左遷太守と不遜補佐・12

打開策として、とてもよい提案を出来たと赤伯は瞬時に思った。


なんといってもこんな「ご馳走」を一人で食べるのは味気がないし、皆で分け合い楽しんだ方が、彼にとって何倍も幸せなことだ。



「太守様、それはなりません!」


長くいるのであろう老いた文官が止めると、女官長らしき年増の女性も口を開いた。


「どうか太守様、私たちのことはお気に留めず、宴をお楽しみください」

「そんな……」


太守とはこんなにも孤独なものなのか。赤伯は生家のある都市へ思いを馳せた。


いや、あの「太守様」はこんなに寂しい人ではなかった。一人ではなかった。


これが地方の有り様だと言うのなら、いくらでもぶち壊してやろう。やわく噛まれていた赤伯の唇から、震えた声が漏れた。


「門を、開けろ」

「太守さま……?」


怪訝な表情をした青明のことなど見なかったことにして、再度声を上げた。


「門を開けてくれ!」


……頼む。最後には絞り出すようにして、懇願していた。


「……仕方がないですね……。門兵、太守さまのご命令です。開けなさい」


突然の命令に門兵も一瞬の戸惑いを見せたが、補佐までが告げているのだ。開けない訳にもいくまいと、鎧に着られながらよろよろと開門した。


太守館の門が開いたことに、そばを行き交う人々は驚きそちらを向く。すると、そこには新任の太守が立っていた。

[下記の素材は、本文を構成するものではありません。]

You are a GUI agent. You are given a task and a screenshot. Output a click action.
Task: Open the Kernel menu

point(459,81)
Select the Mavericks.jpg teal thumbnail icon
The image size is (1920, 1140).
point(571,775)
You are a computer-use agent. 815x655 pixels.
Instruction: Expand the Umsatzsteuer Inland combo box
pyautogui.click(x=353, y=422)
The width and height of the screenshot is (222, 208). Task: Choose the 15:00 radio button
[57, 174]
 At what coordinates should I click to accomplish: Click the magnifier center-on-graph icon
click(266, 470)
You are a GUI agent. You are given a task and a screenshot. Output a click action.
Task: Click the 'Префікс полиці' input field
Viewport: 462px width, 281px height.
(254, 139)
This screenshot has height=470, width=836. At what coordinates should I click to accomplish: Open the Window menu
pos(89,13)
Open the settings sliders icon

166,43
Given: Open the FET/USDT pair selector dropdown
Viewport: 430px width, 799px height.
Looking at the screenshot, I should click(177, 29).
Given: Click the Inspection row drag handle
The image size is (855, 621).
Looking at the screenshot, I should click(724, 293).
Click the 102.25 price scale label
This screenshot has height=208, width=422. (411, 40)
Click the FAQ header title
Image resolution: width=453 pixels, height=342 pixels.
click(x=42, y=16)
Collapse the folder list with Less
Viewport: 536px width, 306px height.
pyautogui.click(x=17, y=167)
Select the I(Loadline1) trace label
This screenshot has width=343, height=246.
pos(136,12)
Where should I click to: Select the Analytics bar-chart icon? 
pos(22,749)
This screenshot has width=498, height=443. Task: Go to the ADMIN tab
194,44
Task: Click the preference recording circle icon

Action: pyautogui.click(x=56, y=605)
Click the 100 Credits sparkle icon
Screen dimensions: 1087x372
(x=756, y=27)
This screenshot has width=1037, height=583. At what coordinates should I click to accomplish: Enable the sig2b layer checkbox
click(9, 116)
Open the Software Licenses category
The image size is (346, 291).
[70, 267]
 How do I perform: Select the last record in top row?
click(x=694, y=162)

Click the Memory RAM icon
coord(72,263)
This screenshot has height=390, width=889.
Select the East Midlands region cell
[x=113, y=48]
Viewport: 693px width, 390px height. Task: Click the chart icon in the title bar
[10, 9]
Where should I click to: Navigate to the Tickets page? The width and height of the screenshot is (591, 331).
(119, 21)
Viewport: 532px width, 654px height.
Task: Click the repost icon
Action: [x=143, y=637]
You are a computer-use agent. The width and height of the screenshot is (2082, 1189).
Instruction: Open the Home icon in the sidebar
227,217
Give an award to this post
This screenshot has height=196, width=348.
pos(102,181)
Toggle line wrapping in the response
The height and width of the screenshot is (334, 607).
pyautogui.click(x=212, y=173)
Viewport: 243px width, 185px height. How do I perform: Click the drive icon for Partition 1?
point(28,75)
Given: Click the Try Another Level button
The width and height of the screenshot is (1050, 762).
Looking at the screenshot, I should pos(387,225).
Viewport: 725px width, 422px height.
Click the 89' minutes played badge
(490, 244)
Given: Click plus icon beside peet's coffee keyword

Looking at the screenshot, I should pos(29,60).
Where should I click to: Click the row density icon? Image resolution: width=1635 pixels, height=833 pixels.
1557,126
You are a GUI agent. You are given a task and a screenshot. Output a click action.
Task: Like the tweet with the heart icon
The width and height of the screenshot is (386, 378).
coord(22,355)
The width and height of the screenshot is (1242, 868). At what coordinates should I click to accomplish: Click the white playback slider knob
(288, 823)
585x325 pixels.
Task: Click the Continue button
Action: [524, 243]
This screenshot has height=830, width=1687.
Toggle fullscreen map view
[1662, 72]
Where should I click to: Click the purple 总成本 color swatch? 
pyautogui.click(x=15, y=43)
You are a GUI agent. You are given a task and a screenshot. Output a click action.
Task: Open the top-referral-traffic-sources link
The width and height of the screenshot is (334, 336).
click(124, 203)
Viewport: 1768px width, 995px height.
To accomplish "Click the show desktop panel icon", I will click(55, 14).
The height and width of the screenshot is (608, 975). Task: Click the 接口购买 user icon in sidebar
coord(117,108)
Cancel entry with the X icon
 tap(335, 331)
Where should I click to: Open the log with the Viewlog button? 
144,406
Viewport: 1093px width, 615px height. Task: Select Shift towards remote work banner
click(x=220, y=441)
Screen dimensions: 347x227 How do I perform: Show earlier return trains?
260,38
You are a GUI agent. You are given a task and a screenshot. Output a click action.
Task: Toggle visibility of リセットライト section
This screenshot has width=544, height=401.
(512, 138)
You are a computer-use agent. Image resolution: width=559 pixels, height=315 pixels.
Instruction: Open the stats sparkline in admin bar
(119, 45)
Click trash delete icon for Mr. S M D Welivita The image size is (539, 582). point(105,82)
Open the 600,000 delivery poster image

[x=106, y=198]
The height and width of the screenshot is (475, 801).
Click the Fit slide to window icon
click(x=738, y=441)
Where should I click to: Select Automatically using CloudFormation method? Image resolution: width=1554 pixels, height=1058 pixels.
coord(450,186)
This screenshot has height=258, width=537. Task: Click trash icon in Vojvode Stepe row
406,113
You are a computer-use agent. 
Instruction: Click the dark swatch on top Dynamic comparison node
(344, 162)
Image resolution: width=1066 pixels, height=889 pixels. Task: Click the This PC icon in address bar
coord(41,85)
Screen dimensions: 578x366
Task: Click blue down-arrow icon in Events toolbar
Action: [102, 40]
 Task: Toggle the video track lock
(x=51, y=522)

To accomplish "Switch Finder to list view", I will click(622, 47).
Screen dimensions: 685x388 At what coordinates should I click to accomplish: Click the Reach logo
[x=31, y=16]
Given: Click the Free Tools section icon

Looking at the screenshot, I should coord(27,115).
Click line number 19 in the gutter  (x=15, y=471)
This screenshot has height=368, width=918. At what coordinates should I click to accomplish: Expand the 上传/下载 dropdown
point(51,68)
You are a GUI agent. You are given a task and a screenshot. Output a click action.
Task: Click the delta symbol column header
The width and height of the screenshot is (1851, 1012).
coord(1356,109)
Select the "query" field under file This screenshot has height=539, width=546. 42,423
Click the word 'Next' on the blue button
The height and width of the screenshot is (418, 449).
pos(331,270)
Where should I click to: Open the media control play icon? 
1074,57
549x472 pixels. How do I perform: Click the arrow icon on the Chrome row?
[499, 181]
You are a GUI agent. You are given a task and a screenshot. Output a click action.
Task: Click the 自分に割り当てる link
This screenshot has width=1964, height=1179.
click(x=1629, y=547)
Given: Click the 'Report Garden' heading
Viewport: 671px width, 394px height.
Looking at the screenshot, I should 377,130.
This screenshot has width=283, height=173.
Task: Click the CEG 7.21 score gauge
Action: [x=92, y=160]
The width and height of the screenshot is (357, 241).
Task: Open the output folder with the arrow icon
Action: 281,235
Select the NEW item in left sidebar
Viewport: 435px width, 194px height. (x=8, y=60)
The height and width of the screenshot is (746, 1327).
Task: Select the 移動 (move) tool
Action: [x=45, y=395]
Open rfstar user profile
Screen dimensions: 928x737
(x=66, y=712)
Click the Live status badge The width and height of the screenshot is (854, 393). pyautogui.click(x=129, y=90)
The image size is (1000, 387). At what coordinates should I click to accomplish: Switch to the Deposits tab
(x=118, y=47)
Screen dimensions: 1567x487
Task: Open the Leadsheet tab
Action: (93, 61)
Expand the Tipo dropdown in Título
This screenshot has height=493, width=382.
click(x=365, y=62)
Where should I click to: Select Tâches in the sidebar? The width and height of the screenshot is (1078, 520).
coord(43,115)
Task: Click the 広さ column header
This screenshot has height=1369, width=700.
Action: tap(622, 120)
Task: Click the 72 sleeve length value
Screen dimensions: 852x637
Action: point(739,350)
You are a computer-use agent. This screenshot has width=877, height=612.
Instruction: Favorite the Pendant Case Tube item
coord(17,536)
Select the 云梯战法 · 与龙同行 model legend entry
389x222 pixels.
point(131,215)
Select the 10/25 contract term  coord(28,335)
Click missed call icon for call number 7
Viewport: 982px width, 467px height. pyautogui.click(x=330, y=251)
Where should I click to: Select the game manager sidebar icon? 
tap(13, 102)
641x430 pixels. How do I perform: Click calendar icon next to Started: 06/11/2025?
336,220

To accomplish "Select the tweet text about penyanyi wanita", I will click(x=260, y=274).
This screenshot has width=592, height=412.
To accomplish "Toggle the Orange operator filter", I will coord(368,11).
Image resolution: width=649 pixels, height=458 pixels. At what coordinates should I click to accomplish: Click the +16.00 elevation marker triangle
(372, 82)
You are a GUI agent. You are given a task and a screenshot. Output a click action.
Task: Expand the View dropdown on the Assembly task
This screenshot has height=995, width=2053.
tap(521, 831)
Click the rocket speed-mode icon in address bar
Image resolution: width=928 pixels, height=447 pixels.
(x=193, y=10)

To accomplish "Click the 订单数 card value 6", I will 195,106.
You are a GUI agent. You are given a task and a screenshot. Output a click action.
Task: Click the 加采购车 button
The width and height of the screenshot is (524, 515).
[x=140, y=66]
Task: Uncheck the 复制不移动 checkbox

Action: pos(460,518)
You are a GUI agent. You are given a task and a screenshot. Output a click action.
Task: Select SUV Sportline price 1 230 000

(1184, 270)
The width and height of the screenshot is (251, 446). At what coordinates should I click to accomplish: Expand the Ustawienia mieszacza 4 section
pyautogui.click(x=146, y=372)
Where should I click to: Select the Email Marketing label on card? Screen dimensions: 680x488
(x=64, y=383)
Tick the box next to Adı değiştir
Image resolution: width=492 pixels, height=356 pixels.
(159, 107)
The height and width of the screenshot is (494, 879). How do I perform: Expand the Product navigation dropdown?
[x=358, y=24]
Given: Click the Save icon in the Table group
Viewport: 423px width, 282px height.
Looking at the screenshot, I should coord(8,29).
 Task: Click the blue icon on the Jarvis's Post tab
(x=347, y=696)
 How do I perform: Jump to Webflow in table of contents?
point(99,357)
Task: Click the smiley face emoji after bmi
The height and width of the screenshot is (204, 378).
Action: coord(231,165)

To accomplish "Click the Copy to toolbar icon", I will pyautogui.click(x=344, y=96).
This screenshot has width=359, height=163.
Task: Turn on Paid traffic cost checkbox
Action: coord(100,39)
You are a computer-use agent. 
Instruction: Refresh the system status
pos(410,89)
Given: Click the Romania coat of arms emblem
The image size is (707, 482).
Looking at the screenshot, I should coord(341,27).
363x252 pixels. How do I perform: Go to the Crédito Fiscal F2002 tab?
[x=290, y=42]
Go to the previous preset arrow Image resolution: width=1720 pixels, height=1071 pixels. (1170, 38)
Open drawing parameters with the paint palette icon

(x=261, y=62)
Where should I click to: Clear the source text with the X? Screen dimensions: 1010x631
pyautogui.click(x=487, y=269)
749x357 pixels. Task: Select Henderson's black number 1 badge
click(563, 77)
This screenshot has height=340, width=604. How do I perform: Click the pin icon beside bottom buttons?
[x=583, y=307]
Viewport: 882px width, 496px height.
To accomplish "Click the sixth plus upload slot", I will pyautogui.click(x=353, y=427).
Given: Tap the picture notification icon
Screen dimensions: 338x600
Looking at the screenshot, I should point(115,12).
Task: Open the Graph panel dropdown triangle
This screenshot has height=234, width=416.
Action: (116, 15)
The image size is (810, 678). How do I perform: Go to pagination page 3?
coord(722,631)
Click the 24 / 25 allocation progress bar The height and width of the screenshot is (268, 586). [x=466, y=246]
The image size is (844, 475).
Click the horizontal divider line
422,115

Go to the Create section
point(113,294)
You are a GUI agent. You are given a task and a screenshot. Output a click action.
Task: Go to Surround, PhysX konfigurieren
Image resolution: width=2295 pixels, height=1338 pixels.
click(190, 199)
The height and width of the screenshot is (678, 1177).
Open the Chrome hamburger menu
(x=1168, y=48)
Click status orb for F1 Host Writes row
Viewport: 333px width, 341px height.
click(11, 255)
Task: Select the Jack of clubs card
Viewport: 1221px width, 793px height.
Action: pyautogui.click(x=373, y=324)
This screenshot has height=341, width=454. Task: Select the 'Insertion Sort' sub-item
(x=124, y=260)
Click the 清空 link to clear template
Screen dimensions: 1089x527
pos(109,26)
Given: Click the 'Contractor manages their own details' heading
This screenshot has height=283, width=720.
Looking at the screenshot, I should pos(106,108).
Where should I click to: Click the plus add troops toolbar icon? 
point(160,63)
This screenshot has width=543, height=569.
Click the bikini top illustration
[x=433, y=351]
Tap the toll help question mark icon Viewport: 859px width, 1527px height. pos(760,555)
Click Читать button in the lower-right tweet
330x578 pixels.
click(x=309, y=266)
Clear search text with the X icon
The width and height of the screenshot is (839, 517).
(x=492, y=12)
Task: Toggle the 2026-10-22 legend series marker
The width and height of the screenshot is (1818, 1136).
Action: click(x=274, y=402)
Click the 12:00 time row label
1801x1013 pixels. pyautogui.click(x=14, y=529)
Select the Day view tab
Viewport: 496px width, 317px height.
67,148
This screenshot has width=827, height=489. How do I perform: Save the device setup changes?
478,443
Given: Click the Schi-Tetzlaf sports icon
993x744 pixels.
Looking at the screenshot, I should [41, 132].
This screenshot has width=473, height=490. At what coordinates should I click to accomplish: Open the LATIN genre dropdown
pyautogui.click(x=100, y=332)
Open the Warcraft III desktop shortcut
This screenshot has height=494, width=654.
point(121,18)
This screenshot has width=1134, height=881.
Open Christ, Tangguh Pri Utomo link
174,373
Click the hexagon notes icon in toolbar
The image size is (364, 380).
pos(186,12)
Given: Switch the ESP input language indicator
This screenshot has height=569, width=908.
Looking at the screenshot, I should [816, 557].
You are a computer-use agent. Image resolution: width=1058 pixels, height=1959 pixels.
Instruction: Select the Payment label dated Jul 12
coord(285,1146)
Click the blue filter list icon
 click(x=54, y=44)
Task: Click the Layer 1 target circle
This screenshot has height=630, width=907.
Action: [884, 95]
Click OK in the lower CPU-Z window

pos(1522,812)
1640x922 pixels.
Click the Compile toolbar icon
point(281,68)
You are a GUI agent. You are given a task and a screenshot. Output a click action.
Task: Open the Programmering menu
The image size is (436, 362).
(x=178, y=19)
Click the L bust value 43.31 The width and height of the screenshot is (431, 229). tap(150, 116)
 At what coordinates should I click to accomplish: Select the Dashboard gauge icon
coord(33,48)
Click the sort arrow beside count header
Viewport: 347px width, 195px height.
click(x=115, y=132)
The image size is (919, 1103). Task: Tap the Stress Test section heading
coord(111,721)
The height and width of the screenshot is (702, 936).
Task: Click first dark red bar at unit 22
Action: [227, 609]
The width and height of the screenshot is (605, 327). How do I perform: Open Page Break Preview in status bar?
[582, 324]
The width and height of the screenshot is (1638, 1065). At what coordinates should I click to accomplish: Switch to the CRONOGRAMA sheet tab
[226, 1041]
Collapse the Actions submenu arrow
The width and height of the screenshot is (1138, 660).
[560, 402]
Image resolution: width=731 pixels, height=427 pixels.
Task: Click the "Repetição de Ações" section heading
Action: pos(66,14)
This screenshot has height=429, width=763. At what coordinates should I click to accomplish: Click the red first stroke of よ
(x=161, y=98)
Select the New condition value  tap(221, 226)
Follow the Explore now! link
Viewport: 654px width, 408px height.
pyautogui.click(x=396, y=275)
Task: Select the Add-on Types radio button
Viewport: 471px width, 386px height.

「みんな、聞いてほしい! 俺は、今日ここにきた赤伯だ!」


随分とたどたどしいが、演説まがいの挨拶が始まり、周囲の民たちは立ち止まらざるを得なかった。

皆そろって不審な顔で太守を見ており、輝かしい目を向けている者は誰一人としていなかったが、赤伯は負けじと口を開いた。


「俺はみんなと仲良くなりたい。まずは、そこから仕事を始めようと思う! だから」


――宴に参加してほしい!


はじめこそ民は惑いを見せていたが、赤伯のその言葉を受け取った者が一人食べ始めれば、まるで争奪戦のような食事が始まった。


そこに太守への感謝などはなく、ただ飢えた獣たちの饗宴のようだった。


◆ ◆ ◆


翌朝、思っていたよりも疲れたのか、どっぷりとした眠りの中にあった赤伯は、微かに耳に届き始めた騒ぎによってのろのろと意識を覚醒させた。

明かり採りの窓からは穏やかな陽光が差し込んでいる。


「んー……なんの騒ぎだ……?」


ふあぁ、と猫のように牙を見せながら欠伸をして、背筋を伸ばす。


太守の寝台は恐ろしいほどに寝心地がよく、もはや全てが夢なのではないかと疑えた。

絹で織られた寝巻も、肌当たりが気持ちいい。しかし、そろそろあの重たい官服に着替えた方がよい頃合いだろうか。


青明はどこにいるのか、そういえば聞いていなかった。